Jujur, ini pertama kali kubaca novel dari Pidi Baiq. Kesannya? Banyak. Tapi nanti dulu ya, kuceritakan seperti apa novel yang telah membuat jutaan pembaca terutama wanita (apalagi angkatan 90’an saat SMA) ingin pindah ke Bandung hanya demi bertemu Dilan saat itu. Diambil dari sudut pandang Milea, bahkan hingga lembar terakhir, Dilan masih tergambar cukup misterius. Apa yang dilakukannya bisa tak terduga-duga. Pidi Baiq sendiri menulis novel ini seperti buku diary, tempat dimana Milea mengenangkan masa lalunya dengan Dilan.




   Mau cinta, mau enggak. Dengar, ya, hai, kamu yang namanya Dilan. Terseraaahh! Itu urusanmu! Emang gua pikiriiin!? (Milea)

Gaya bahasa yang santai membuat cerita mengalir dengan kesan menyenangkan untuk terus diikuti. Apalagi ada ilustrasi-ilustrasi sederhana yang menggambarkan beberapa adegan penting. Perihal karakter para tokoh, dapat kalian nilai bagaimana Akang Pidi membentuknya sembari membaca lembar demi lembar. Ada banyak sudut-sudut kota Bandung yang disebut di dalam novel, yang pasti kalau pembacanya orang Bandung asli akan jadi baper. Kemudian membuat kita membayangkan seperti apa syahdunya Bandung di 1990an itu.
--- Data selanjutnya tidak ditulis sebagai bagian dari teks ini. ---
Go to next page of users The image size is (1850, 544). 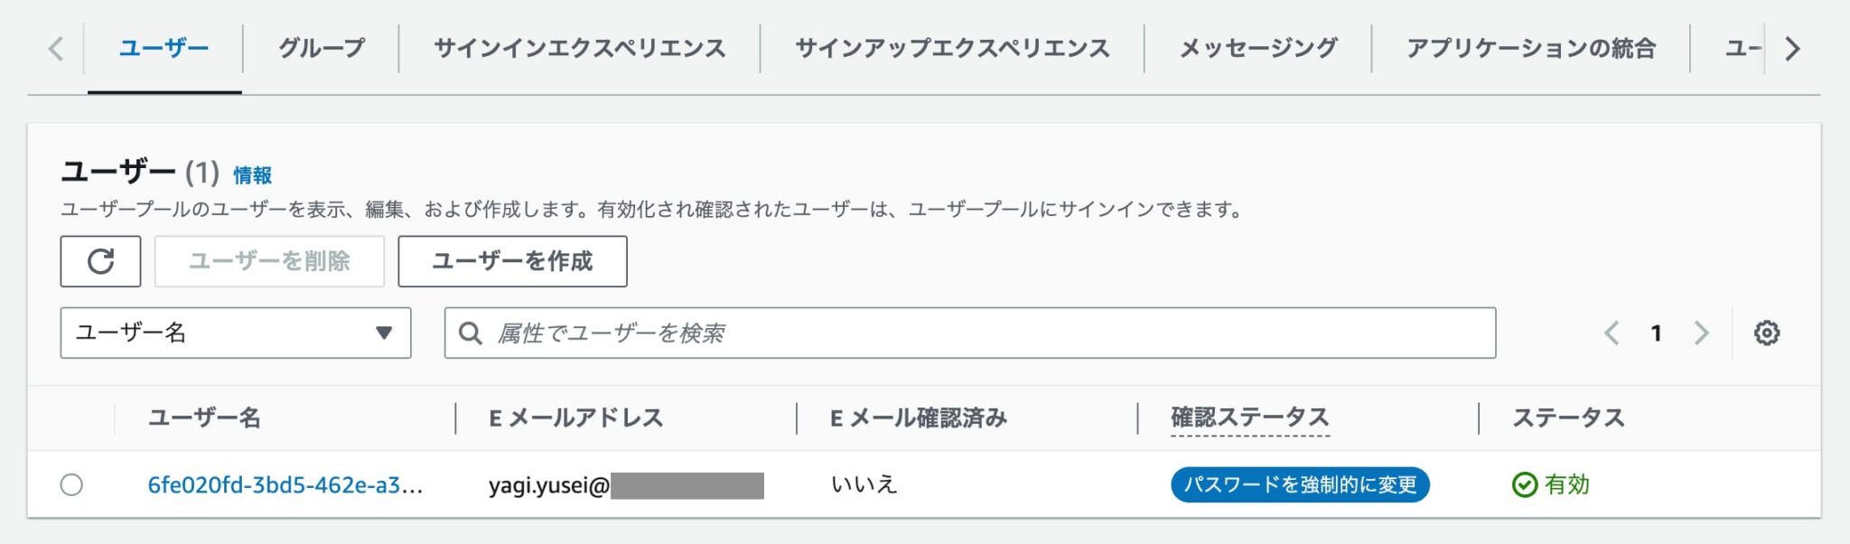click(x=1701, y=333)
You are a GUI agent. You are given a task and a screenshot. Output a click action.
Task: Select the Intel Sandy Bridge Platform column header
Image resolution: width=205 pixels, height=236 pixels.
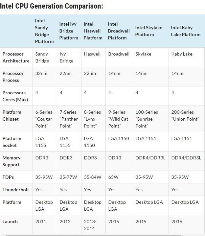coord(44,31)
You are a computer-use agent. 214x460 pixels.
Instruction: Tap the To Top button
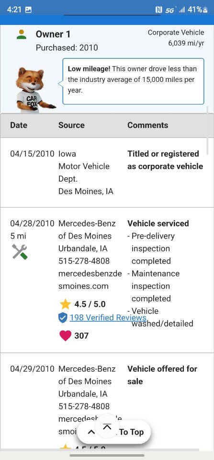(x=131, y=432)
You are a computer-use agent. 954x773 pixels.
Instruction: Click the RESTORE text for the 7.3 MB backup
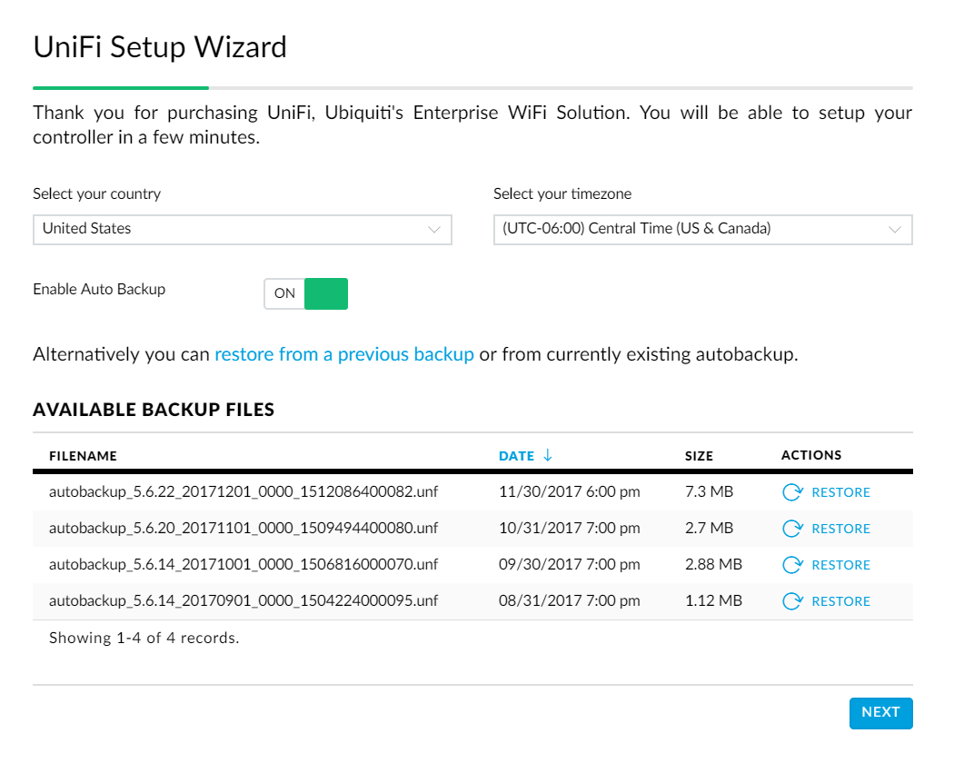coord(840,492)
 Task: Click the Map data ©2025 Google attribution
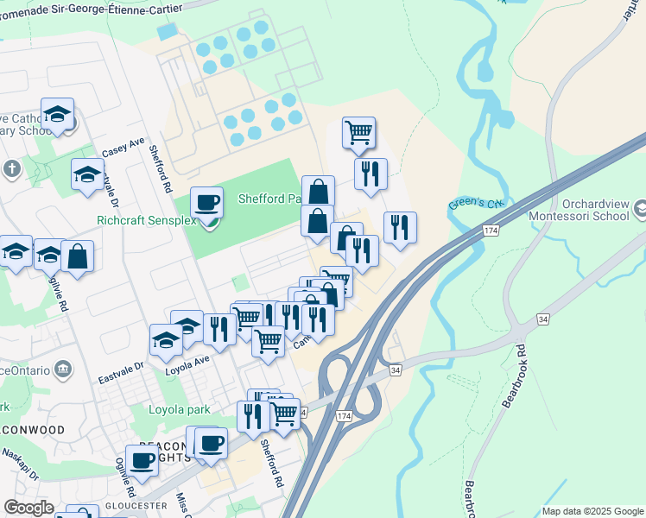[592, 511]
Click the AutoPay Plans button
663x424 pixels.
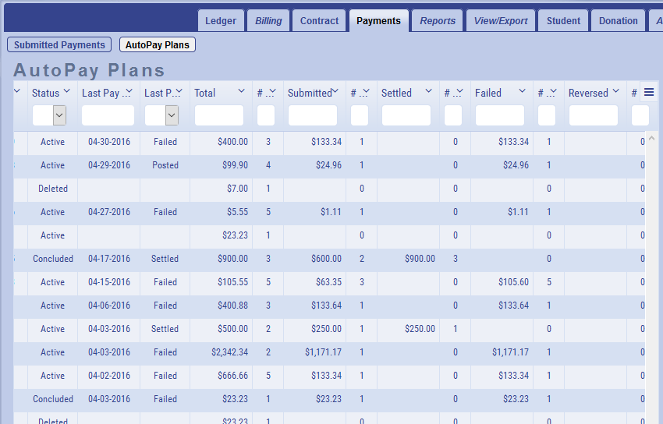click(x=157, y=45)
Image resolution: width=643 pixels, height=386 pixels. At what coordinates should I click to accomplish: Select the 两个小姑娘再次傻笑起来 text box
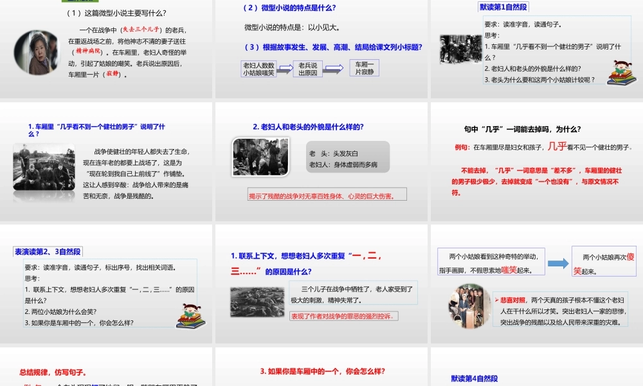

Karena pembaca melihat dari sudut pandang Milea, ya … sudah. Kuceritakan seperti apa Dilan itu., di mata Milea dan di mataku sebagai pembaca. Disebut ganteng? Milea hampir tidak pernah mengatakannya. Puitis? Iya. Pandai melucu? Jelas. Dan seperti pelajar lain yang tergabung dalam geng motor, Dilan juga punya penampilan serupa, tempat nongkrong yang sama dan berkelakuan hampir sama dengan anak-anak nakal pada umumnya. Tapi bedanya, Dilan punya idealisme yang tinggi. Ya, Dilan yang mengagumi pahlawan revolusioner. Yang kamarnya mirip dengan perpustakaan saking banyaknya buku. Dilan yang punya seribu akal untuk mengistimewakan Milea. Yang sayang dengan keluarga. Ah, Dilan.

Yakin, mereka yang masa-masa SMA nya sudah terlewat, akan terbayang atau memaksa dirinya sendiri untuk mengingat bagaimana masa SMA miliknya dulu. Tidak perlu bicara soal pesan moral dalam novel ini, karena sepertinya sang penulis tidak memaksudkan untuk membuat pembaca menggali makna. Novel ini, murni menceritakan apa yang dirasakan Milea, dari Dilan dan untuk kita semua yang membacanya.
  
Kamu pernah nangis?
Waktu bayi, pengen minum.
Bukan, ih! Pas udah besar. Pernah nangis?
Kamu tau caranya supaya aku nangis?
Gimana?
Gampang.
Iya, gimana?
Menghilanglah kamu di bumi.

Oh ya, tadi kujanjikan apa? Kesan ya? Hmmm. Menyenangkan. Mengherankan. Membuatku cekikikan geli atau menenangkan diri (padahal yang sedang kalut itu si Milea). Pokoknya kau musti baca, musti kenal siapa mereka. Mungkin ini kisah klasik dari jaman dulu, tapi apa kau bisa menemukannya di masa kini? Itulah gunanya nostalgia.

Yasudah. Kamu, kalian, selamat jatuh cinta ya. Bukan sama pacar, tapi sama Dilan!